··· EXERCISE INPUTS ···

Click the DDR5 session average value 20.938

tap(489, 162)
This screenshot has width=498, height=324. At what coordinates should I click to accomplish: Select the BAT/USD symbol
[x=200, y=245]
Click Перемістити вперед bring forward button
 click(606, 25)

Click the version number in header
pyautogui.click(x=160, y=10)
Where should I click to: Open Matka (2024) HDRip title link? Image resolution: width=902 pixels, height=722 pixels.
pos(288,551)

···
··· EXERCISE INPUTS ···

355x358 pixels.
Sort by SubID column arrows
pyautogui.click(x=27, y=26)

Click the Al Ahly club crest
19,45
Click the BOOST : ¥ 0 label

···

**TASK TO CARRY OUT**
Edit the stretch from "Click Перемістити вперед bring forward button" through "pos(288,551)" so that "header" becomes "footer", keeping everything else the same, and output only those lines.

**PROBLEM SOLUTION**
Click Перемістити вперед bring forward button
 click(606, 25)

Click the version number in footer
pyautogui.click(x=160, y=10)
Where should I click to: Open Matka (2024) HDRip title link? Image resolution: width=902 pixels, height=722 pixels.
pos(288,551)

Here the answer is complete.